Let me clarify. I am referring to the cobalt or “haint” blue-glass bottle trees that have stood in the same yards for generations. Granted, commercially manufactured trees are sold everywhere from Amazon to eBay. BottleTreeBob.com even advertises, “Got haints runnin’ wild? Who you gonna call?” My guess is Bottle Tree Bob. Or maybe his kinfolk, The Bottle Tree Man. But I’m not talking about Bob or his band of merry “haint” catchers. The barren shrubs whose limbs are given one more go-around, the sheer devotion of collecting so many distinctive blue bottles—now that is a dedicated art form that harkens tradition. 

The history of the tree’s origin, typically linked to Africa, is well documented, though not all scholars agree on the first sighting. We can assume that because this is a cultural practice (perhaps of multiple cultures), and culture is alive, then origin is likely disparate. Associated belief systems grow right along with the trees themselves. In the early 20th century, some rural Appalachians strung eggshells from naked tree branches as a talisman to keep witches away, especially in early spring. Whether bottle or eggshell, the message is the same: Evil need not knock on this door. 

I, with the help of my Labradors, am constantly killing shrubbery, so maybe a bottle tree could help. But I want to create it authentically. I want to collect the “haint” blue bottles—bonus if they contain mercury to deter mosquitoes—and decorate the closest Crape Myrtle. But where to start?

Since I’m of the generation, I take the obvious next step. I Google. Did you know there is a blue bottle fly? There is also a Facebook page.

Refine search.

Where have generations turned to find their bottles? Milk of magnesia bottles pop up again and again. Really? Have our ancestors experienced such bowel distress that they consumed enough medicine to fill an entire tree? It is time I seek out experts.

Don and Jean Ellen Forrister live in Sylva, North Carolina. They have a lovely bottle tree. Jean Ellen first encountered the art form while visiting Mississippi. Don, an artist, completed the project back home. Turning into their driveway, I am taken aback by the large display of bottles illuminated by my headlights. Later, Don tells me that he believes this reflectiveness is the true aesthetic       appeal. Both sun and moonlight reflect off the bottles and bathe the ground in shades of blue.

Once inside their home, I can’t help but blurt out, “Where did they all come from?” 

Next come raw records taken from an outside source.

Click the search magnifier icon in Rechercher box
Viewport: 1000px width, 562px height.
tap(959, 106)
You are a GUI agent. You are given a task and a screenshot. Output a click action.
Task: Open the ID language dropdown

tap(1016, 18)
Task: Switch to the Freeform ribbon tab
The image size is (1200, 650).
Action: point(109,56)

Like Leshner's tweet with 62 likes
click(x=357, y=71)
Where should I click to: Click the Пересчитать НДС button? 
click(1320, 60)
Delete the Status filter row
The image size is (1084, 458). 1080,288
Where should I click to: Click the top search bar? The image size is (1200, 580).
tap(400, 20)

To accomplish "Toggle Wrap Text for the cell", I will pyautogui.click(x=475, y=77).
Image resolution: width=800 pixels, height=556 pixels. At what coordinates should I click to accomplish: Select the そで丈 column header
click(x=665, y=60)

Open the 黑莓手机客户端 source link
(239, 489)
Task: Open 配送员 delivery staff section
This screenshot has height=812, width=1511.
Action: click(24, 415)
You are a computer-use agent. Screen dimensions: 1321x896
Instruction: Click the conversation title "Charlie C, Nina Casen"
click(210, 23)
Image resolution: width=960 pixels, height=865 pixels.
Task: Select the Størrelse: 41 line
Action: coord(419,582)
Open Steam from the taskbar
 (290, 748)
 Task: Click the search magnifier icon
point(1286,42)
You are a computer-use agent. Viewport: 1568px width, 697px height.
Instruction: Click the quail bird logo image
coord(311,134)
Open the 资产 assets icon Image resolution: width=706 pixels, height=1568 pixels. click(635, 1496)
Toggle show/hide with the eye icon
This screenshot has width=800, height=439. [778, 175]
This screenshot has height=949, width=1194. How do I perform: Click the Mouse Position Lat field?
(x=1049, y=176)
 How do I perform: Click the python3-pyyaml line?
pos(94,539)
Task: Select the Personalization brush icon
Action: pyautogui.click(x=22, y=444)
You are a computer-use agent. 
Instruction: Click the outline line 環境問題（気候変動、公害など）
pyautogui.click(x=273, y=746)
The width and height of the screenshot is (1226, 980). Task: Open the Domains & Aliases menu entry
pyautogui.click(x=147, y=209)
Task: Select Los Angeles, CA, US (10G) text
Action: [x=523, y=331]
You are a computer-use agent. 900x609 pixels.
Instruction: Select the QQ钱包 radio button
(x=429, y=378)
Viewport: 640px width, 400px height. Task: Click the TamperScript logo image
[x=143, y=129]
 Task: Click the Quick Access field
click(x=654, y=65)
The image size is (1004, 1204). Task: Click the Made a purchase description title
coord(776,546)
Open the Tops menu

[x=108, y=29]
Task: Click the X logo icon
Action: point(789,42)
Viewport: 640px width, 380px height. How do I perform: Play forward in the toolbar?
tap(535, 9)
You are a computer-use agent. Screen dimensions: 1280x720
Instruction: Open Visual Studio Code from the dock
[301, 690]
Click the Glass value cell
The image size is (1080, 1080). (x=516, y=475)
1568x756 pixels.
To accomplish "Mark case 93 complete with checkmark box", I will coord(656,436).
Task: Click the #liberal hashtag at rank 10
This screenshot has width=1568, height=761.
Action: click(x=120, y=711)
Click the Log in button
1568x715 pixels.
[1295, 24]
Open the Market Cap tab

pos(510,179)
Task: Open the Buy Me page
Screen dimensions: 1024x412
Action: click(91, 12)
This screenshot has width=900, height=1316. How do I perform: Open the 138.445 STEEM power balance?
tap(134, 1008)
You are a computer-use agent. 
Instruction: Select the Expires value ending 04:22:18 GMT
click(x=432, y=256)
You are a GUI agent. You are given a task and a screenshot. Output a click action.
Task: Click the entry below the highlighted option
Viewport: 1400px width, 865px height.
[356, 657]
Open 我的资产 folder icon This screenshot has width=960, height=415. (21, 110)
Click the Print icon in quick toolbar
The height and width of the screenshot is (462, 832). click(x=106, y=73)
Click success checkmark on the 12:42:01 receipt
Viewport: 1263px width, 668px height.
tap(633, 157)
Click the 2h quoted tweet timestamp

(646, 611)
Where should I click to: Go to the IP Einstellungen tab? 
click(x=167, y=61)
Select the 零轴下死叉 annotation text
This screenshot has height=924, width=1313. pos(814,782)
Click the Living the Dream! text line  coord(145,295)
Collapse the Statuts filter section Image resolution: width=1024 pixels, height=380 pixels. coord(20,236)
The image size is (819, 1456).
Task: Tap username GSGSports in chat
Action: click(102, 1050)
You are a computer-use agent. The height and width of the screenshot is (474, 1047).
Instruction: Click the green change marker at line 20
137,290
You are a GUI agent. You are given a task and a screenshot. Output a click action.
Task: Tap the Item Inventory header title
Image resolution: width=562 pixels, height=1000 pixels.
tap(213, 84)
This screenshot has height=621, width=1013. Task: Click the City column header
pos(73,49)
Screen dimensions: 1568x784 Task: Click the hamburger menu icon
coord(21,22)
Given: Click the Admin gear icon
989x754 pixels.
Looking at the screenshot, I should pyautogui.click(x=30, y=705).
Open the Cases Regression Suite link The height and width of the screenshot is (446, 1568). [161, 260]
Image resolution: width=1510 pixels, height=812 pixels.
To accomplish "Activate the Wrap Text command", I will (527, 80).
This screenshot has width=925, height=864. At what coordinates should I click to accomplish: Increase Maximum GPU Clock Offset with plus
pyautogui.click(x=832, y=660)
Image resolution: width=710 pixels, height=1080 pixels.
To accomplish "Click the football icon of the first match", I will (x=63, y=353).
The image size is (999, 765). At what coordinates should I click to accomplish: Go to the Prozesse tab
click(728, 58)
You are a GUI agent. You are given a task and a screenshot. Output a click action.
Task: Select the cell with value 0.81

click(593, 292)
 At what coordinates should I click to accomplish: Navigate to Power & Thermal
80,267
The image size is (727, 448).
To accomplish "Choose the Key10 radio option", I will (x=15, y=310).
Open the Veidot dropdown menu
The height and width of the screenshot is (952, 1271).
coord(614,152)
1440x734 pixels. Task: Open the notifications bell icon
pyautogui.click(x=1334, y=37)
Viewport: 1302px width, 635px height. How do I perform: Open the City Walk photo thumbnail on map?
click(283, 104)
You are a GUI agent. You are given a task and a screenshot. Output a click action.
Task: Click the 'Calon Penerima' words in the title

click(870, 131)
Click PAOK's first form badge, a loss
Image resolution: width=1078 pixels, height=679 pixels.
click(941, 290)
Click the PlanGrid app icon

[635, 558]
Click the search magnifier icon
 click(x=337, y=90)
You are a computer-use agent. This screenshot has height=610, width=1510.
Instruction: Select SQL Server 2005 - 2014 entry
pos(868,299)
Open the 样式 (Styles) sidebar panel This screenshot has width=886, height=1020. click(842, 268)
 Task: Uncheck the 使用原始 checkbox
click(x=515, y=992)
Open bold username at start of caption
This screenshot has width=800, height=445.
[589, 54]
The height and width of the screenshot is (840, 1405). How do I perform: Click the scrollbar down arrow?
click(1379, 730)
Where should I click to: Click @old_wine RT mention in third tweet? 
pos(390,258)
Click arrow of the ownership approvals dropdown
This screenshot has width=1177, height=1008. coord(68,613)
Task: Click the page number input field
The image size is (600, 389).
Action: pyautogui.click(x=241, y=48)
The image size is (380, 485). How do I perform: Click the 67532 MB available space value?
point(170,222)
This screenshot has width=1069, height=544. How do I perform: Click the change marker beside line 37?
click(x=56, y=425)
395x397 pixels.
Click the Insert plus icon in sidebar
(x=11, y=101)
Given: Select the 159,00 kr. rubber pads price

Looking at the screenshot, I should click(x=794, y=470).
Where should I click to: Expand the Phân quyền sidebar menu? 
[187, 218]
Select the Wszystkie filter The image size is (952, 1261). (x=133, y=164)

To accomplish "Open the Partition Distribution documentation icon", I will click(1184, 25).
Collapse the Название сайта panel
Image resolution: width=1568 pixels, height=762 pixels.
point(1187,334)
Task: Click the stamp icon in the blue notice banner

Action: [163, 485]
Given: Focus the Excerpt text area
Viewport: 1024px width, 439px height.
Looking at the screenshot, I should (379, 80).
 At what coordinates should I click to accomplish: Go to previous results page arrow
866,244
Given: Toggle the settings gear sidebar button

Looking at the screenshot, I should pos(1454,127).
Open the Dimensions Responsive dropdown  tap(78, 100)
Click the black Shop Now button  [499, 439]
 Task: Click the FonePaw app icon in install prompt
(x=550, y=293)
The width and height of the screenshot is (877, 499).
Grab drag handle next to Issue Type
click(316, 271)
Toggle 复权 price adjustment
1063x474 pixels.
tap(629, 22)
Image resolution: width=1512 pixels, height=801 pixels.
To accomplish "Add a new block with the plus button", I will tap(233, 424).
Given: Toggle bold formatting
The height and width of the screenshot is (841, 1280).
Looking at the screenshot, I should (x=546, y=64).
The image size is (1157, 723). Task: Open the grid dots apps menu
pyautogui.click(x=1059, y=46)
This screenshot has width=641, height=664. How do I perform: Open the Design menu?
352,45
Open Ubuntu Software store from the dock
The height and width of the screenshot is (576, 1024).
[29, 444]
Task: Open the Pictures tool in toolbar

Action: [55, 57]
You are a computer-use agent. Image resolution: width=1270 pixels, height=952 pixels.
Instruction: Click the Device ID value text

Don and Jean Ellen smile. “Everywhere,” Don says. “Yard sales and flea markets. But most of them came from my parent’s dumpsite.” Don reminds me that garbage pick-up is a relatively new luxury. Not so long ago, families found a deep, nearby ravine where they dumped their household trash. Now, of course, we know this is environmentally disastrous, but it does make for some mighty fine treasure-hunting.

I wonder, if most of his bottles came from family property, what products did Don’s family use?

“Oh, there’s Vicks VapoRub and old prescription bottles. Wine bottles and water bottles. But the majority are milk of magnesia bottles,” Don recalls.

“Yes!” I interrupt. “Why so much milk of magnesia?”

“We used it for everything,” Jean Ellen says, laughing. “They’d say a good dose could fix anything—especially a bad temper.” She eyes Don as confirmation.

Don agrees that medicine was sometimes used to correct behavior. Think castor oil. He also emphasizes that the “haint” blue color may be an extension of the “healing” process. He likes the thought that one is protected at night from evil spirits—that they are captured and then burned off with the morning sun. He likens it to how some people paint blue around their doorway, cleansing visitors of sins as they walk through.

Renewal. Forgiveness. Now those are concepts we can all appreciate.

Don leans back and nods. “It’s really about relationships, isn’t it?” he says in a reflective tone. “I have a relationship with every bottle I collect. We have a relationship to the history and cultures that inspire the trees. If the wind is blowing hard, I worry about the tree.”

I imagine not everyone has a relationship with their yard art, but that is the difference between commercial sculptures and the tree I want to create. A relationship must be cultivated if one ever hopes to generate a space for renewal and forgiveness. That thought helps to alleviate much of my anxiety—and not just about broken glass.